Today's subject is roadblocks.
Not police checkpoints. Not traffic controls for construction work — well, not exactly — but the obstacles preventing more road maintenance, more reconstruction, more expansion on crowded highway corridors.
The primary obstacle, of course, is money.
California needs $72 billion for road maintenance over the next 10 years, according to a survey of cities, counties and transportation interests released last week. Add in bridges, sidewalks and related infrastructure and the figure jumps to $107 billion.
Of that total, about $2.7 billion is needed in Sonoma, Lake and Mendocino counties.
At $25 billion, available resources are less than a quarter of the need.
Gas taxes are the primary source of money for building and fixing roads. The gas tax is a user fee; the more you drive, the more you pay. But with increasingly efficient cars, drivers are using less fuel. Add in rising prices, with a new normal approaching or exceeding $4 a gallon, and people are driving fewer miles, too.
If you're expecting this paragraph to be an argument for higher fuel taxes, guess again. The issue is more complicated.
Yes, motorists ought to pay for the roads they use. But public agencies must spend that money wisely and distribute it equitably. In California, there's evidence of failure on both counts.

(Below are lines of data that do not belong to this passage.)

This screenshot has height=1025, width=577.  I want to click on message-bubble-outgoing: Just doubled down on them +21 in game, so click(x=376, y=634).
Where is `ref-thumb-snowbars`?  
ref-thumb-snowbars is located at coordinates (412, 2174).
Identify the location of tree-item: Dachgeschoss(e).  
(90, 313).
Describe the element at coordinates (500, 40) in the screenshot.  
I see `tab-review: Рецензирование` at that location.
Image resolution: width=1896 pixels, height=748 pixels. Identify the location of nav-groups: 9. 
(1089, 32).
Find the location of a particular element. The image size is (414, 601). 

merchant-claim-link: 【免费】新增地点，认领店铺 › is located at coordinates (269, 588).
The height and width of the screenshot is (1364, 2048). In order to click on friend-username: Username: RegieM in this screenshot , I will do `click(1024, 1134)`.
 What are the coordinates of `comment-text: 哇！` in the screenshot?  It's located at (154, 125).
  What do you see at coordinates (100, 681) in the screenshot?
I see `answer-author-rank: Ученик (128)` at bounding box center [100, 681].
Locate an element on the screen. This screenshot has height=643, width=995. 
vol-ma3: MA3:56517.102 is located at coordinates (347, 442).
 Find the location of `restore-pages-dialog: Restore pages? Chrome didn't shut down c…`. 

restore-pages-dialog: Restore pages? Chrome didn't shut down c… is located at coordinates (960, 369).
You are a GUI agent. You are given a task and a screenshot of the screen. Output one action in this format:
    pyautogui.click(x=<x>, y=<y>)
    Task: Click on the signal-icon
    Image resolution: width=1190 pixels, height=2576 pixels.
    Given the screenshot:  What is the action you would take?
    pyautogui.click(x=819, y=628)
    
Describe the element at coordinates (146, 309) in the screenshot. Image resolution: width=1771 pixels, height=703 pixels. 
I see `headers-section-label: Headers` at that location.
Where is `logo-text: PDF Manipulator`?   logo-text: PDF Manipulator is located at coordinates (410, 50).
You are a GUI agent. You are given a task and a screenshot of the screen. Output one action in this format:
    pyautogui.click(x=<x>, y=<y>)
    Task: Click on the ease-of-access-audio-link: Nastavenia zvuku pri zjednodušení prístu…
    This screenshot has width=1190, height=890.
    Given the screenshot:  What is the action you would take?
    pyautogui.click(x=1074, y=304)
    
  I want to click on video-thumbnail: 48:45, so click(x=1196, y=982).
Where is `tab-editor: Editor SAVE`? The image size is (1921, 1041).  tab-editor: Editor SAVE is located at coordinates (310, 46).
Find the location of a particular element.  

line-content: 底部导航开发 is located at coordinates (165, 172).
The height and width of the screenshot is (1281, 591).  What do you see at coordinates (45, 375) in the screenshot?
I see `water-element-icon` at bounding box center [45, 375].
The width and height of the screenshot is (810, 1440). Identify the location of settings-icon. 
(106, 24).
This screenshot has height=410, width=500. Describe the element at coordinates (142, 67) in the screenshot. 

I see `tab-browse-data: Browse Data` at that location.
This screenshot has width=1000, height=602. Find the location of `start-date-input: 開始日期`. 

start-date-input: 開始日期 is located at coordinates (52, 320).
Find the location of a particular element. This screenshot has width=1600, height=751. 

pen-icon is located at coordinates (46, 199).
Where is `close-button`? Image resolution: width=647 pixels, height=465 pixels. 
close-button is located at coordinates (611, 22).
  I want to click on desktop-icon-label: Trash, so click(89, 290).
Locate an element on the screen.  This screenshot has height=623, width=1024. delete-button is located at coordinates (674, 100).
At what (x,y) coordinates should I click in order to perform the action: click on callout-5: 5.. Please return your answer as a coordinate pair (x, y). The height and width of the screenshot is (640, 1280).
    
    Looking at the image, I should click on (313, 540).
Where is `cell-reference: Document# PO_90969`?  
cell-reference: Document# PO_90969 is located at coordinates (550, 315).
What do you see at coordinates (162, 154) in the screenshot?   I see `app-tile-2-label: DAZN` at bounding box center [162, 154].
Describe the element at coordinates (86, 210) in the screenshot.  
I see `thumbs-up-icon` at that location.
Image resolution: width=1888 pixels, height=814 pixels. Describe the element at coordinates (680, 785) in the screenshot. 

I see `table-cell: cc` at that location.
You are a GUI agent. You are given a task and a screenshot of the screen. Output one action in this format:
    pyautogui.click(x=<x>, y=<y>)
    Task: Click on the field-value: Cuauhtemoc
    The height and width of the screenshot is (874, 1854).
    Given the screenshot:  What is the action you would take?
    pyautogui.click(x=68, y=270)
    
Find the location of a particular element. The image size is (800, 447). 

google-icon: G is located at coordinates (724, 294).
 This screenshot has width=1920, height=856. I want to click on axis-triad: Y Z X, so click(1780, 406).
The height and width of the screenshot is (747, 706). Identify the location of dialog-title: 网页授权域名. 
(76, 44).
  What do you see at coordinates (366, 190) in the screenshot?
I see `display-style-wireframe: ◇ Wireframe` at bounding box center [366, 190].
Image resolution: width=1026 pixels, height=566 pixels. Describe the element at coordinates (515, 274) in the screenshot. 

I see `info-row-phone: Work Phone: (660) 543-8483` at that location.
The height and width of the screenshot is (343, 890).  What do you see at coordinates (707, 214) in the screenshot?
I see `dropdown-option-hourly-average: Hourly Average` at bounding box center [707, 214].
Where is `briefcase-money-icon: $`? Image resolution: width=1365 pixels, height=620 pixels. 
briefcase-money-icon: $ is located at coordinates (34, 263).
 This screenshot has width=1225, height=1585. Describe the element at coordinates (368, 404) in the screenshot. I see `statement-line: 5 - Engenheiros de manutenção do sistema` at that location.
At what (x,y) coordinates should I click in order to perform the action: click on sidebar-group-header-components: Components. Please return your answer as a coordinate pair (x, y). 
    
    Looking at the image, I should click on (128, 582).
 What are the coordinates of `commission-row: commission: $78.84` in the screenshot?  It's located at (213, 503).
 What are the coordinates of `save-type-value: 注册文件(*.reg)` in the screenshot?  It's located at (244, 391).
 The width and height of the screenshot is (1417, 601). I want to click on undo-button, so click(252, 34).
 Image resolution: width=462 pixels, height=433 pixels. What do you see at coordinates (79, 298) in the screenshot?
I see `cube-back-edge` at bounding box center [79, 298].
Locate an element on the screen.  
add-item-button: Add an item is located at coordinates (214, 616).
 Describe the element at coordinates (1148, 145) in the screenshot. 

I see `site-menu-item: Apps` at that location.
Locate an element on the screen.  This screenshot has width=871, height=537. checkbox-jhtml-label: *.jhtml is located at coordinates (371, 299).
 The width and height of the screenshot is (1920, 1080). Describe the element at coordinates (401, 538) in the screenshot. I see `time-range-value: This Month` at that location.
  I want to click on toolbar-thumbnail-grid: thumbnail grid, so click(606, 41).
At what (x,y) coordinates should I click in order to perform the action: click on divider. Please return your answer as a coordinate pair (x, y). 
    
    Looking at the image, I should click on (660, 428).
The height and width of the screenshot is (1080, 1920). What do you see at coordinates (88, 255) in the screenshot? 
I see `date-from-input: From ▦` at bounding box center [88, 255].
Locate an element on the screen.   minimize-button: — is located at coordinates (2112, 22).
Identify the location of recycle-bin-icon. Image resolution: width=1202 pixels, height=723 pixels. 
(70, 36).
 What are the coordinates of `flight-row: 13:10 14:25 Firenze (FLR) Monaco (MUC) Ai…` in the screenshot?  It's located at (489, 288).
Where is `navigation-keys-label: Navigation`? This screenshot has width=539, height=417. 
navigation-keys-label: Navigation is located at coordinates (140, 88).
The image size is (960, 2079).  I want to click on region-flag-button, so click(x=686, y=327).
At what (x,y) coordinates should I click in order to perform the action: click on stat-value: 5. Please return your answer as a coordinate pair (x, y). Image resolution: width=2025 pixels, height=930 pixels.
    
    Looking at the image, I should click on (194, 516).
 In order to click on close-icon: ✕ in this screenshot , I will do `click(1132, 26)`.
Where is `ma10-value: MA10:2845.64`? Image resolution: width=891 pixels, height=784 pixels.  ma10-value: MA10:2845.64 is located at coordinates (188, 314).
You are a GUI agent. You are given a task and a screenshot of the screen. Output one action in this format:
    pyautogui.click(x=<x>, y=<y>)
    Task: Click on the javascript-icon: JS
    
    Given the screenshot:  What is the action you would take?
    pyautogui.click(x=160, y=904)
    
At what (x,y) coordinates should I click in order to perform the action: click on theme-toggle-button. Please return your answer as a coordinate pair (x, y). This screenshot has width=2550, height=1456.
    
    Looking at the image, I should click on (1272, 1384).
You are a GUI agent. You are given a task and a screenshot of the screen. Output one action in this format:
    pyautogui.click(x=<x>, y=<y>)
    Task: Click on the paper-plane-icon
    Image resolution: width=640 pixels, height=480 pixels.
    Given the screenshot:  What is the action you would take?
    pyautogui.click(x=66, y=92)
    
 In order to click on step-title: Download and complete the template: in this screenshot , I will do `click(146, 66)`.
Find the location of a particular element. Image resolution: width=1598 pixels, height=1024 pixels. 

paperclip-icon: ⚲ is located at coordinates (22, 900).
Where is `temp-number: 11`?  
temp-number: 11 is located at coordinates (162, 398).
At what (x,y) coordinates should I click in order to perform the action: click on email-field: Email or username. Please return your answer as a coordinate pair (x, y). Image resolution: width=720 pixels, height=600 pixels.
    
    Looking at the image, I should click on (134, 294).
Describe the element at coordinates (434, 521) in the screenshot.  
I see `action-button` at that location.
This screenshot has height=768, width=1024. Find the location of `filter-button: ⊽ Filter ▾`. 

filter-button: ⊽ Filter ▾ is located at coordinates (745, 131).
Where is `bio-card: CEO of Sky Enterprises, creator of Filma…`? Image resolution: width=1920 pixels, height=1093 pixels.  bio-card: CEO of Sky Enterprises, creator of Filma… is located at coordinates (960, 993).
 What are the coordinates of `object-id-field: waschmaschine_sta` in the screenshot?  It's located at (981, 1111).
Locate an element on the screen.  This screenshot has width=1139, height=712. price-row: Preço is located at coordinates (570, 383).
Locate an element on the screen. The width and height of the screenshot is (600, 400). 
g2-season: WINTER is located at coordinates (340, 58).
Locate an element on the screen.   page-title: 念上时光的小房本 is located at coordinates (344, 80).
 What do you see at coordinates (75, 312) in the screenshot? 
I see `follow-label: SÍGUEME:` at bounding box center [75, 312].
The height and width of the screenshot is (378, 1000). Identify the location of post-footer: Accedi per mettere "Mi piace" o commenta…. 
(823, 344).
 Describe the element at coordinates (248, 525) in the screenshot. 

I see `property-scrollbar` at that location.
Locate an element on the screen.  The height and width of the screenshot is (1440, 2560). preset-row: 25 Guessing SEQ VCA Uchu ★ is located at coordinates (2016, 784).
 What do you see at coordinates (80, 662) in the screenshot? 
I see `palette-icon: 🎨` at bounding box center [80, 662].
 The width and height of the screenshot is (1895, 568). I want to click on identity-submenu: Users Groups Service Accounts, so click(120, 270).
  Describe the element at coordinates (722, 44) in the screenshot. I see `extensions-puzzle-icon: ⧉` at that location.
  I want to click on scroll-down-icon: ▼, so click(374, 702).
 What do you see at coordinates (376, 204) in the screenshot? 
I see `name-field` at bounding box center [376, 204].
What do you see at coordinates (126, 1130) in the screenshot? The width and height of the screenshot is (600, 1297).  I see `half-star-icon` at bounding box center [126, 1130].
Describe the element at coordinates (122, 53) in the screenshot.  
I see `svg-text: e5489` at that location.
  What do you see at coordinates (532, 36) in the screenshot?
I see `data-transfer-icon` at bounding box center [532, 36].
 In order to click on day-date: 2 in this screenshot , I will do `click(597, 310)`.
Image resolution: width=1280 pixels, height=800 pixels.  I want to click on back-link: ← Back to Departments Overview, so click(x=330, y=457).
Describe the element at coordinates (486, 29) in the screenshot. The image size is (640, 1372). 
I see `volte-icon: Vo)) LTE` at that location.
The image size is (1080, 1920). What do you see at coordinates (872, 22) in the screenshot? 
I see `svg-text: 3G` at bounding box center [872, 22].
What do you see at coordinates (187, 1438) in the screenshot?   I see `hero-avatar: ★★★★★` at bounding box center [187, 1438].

Consider high-speed rail. The state is pushing to start construction in the Central Valley this summer, with a goal of eventually linking the Bay Area and Los Angeles, a project expected to cost at least $60 billion. Voters approved $10 billion to get started. But that was in 2008, before the magnitude of the recession was clear. Today, federal funding is in doubt and there's no sign of the private money once promised for this project.